# Walrus Ivory



## DocStram (Jun 10, 2011)

I mentioned in another post about my friend bringing some jade back from Alaska.  He also surprised me with a nice chunk of walrus ivory.  Anybody have experience drilling and turning walrus?


----------



## hewunch (Jun 10, 2011)

I hope it is "ancient" walrus ivory. If not, my understanding is it isn't legal for non-Alaskian natives to sell. So please check on that. As to working it. Drill slow and cool. Before you glue the tube run thin ca down the hole and allow to dry naturally. Remember ca curing causes heat and ivory hates heat. So no accelerator. Don't allow it to get hot while turning and make sure it's climate never changes. Wait a few days before you assemble it... It is easier to fix cracks that way.


----------



## DocStram (Jun 10, 2011)

hewunch said:


> I hope it is "ancient" walrus ivory. If not, my understanding is it isn't legal for non-Alaskian natives to sell. So please check on that. As to working it. Drill slow and cool. Before you glue the tube run thin ca down the hole and allow to dry naturally. Remember ca curing causes heat and ivory hates heat. So no accelerator. Don't allow it to get hot while turning and make sure it's climate never changes. Wait a few days before you assemble it... It is easier to fix cracks that way.

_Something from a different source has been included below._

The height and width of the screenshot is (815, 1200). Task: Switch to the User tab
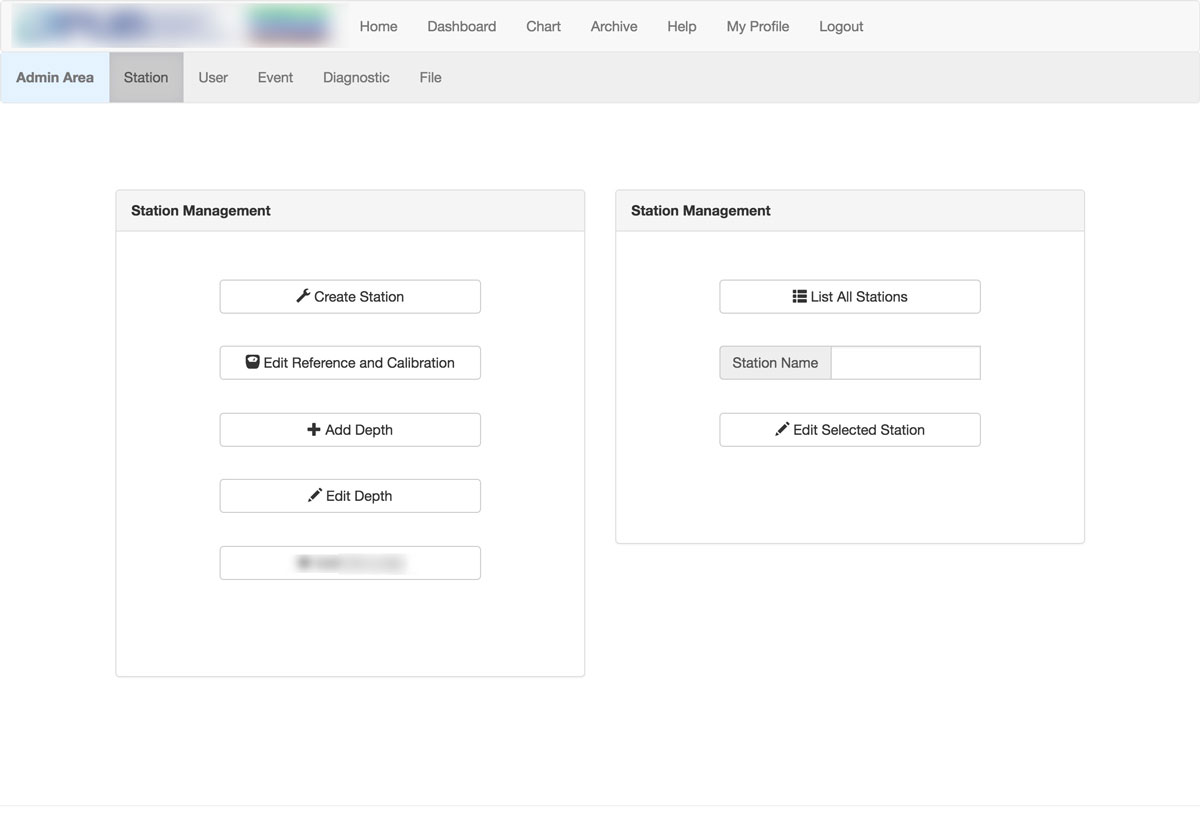[x=212, y=76]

Thanks for the advice.  Also, please be aware that it was purchased legally from a dealer in Alaska and brought through customs.  It was a gift to me.  
It looks like I need to treat it as though it was snakewood.  Cool is the operative term.


----------



## hewunch (Jun 10, 2011)

If it is unworked and unsigned it is my understanding it has to be ancient ivory.


----------



## cajun skeeter (Jun 10, 2011)

It turns just like ivory, don't over heat it. It usually has mineral staining which gives it great charter. Stinks like all bone type material. It can be stablized.


----------



## BRobbins629 (Jun 10, 2011)

If you plan to use this in a kit pen, as with all ivory I would either trim the interior of the tubes or trim/sand the fittings so that they are a slip fit and glue them in.  Tubeless is even better.  I've seen or heard of more ivory cracking on pens than any other ivory product and truly believe is has more to do with the stress applied when the tubes expand while inserting the fittings.  I have made several ivory pens that have not cracked with this method.  The person who gave me the ivory made some from the same batch and all of his cracked. He used standard press in methods.  Keeping it cool while drilling is good, but not as important as not stressing the material.


----------



## Rangertrek (Jun 11, 2011)

I have some experience with ivory.  Drill very slow, used a little water and dish soap as lubricant and coolant.  The material will have some internal cracks that you will not see until you start turning.  Stop turning and check the piece often, use CA to fill cracks, etc. +1 on the above for press fit!  You might even oversize the hole a few mm to give the tube a little extra room.


----------